Houngans and Mambos conduct marriage ceremonies between humans and lwa! People
marry lwa because of a personal affinity for a particular lwa, or because the lwa requests the
marriage. In a marriage to a lwa, the desired lwa is invoked and possesses a person
present. In the house in which I was first initiated, the lwa must be of the opposite sex from
the person, and the lwa must appear in the head of a person of the appropriate sex. For instance, if
a man is to marry Maitresse Erzulie Freda, Freda must possess a woman, and that woman will
then be the vehicle for Freda's participation in the marriage ceremony. The ceremony itself is
conducted according to Roman Catholic liturgy by an uninitated ceremonial specialist called a
pere savan, who is able to read and recite Catholic liturgy.
A person married to a lwa must abstain from sex on the night sacred to that lwa. Often they wear
the colors of that lwa, and serve that lwa particularly well in other regards. In return, the person is
protected, aided financially, and nurtured spiritually by that lwa.
In the congregation where I work in Haiti, we have a running joke, a pun on the Creole words
Gine (Guinea) and gigit (gigit is a not-terribly-vulgar colloquial term for 'penis').

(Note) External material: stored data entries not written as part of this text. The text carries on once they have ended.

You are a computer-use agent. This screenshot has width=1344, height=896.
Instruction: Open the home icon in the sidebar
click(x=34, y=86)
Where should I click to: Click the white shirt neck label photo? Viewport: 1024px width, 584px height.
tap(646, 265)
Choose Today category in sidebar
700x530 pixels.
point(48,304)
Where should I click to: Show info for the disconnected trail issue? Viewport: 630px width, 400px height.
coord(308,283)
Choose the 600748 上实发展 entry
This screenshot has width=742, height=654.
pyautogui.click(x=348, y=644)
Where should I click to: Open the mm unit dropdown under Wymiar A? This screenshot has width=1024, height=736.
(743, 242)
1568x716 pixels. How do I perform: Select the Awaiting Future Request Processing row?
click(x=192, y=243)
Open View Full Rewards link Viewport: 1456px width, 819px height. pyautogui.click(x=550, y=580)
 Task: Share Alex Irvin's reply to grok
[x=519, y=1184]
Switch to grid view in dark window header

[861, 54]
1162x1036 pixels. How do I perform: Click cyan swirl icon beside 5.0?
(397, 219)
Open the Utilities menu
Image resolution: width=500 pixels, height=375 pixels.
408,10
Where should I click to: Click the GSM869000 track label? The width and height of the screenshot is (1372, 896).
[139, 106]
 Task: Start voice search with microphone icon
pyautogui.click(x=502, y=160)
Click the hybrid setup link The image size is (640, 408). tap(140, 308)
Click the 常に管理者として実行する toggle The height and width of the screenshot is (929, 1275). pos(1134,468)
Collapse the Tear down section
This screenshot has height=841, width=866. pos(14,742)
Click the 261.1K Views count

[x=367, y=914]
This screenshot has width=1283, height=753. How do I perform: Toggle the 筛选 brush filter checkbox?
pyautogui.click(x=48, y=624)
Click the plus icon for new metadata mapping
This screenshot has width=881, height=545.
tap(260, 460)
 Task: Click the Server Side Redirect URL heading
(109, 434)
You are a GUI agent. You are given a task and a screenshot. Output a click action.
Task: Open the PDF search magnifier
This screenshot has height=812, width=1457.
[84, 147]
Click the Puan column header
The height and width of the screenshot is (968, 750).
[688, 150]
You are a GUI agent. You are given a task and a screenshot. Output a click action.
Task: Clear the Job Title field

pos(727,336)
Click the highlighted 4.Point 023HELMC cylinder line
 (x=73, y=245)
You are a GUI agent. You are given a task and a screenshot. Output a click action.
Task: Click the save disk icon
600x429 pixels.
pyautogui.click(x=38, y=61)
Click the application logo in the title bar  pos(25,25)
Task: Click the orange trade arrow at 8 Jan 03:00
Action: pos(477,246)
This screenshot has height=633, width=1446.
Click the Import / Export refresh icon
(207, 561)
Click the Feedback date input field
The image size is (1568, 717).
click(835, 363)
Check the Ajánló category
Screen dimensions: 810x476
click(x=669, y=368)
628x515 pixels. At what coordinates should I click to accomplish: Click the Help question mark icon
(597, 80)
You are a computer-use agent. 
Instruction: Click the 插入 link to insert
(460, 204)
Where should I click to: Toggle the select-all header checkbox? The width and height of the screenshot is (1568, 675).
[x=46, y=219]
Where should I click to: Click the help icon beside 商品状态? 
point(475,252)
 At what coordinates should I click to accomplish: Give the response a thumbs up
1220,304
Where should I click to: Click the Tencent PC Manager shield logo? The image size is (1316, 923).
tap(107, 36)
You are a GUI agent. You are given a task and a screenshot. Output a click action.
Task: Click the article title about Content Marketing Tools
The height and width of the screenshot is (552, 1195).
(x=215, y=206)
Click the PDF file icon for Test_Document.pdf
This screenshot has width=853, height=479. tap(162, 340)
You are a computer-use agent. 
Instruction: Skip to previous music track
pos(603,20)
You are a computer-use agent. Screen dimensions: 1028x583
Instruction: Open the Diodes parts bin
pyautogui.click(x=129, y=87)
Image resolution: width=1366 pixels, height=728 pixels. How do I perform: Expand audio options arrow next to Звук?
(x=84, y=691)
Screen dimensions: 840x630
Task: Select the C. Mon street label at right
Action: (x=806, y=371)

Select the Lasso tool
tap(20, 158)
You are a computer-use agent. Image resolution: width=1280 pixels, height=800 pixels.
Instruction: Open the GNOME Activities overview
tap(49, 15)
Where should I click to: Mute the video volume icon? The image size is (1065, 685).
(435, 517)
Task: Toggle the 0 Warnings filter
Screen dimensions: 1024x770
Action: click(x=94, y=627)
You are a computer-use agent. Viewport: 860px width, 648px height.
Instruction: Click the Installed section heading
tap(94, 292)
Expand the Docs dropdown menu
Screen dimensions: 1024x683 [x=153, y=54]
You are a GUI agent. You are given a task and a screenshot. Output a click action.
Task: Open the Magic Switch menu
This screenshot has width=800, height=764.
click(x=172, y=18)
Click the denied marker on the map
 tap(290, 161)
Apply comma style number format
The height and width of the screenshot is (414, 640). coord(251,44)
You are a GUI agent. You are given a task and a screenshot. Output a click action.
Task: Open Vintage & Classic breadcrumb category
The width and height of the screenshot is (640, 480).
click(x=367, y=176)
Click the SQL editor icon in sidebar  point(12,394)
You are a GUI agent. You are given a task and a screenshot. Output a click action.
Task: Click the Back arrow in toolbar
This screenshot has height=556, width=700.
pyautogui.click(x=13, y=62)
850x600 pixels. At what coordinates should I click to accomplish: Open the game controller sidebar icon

We were joking one day about people who mix up sexual activity and Vodou service, like this,
Some unscrupulous, predatory Houngans and Mambos including at least one very well known in
the United States sometimes try to take advantage of clients or intiates. They may attempt to
pressure the client or initiate into sexual intimacy. This is never necessary or
recommended, and such a Houngan or Mambo is disreputable and vicious. For more information
on this issue see Initiates, Initiators,
and Sexual Impropriety.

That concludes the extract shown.